Work required: The records that follow are to be repeated in full, with no pictures retained.

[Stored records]

- - - - - - -

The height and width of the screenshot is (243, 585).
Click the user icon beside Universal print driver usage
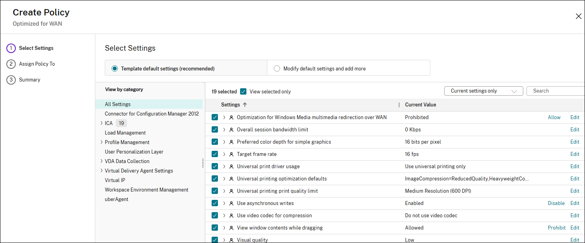click(231, 167)
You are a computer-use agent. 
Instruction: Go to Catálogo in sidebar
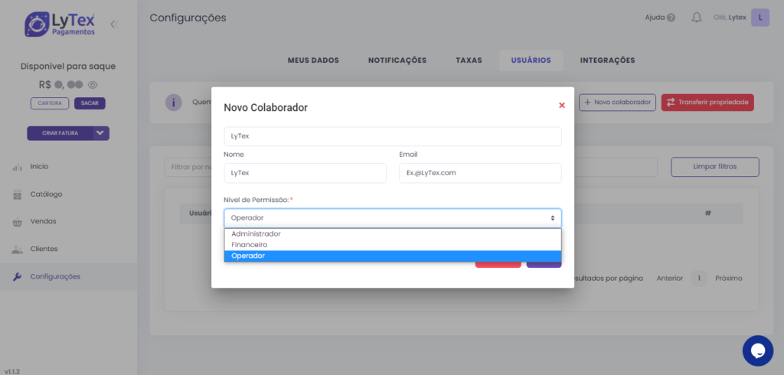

- - - - - - -

Solution to this problem:
The height and width of the screenshot is (243, 585).
Click the user icon beside Universal print driver usage
click(231, 167)
You are a computer-use agent. 
Instruction: Go to Catálogo in sidebar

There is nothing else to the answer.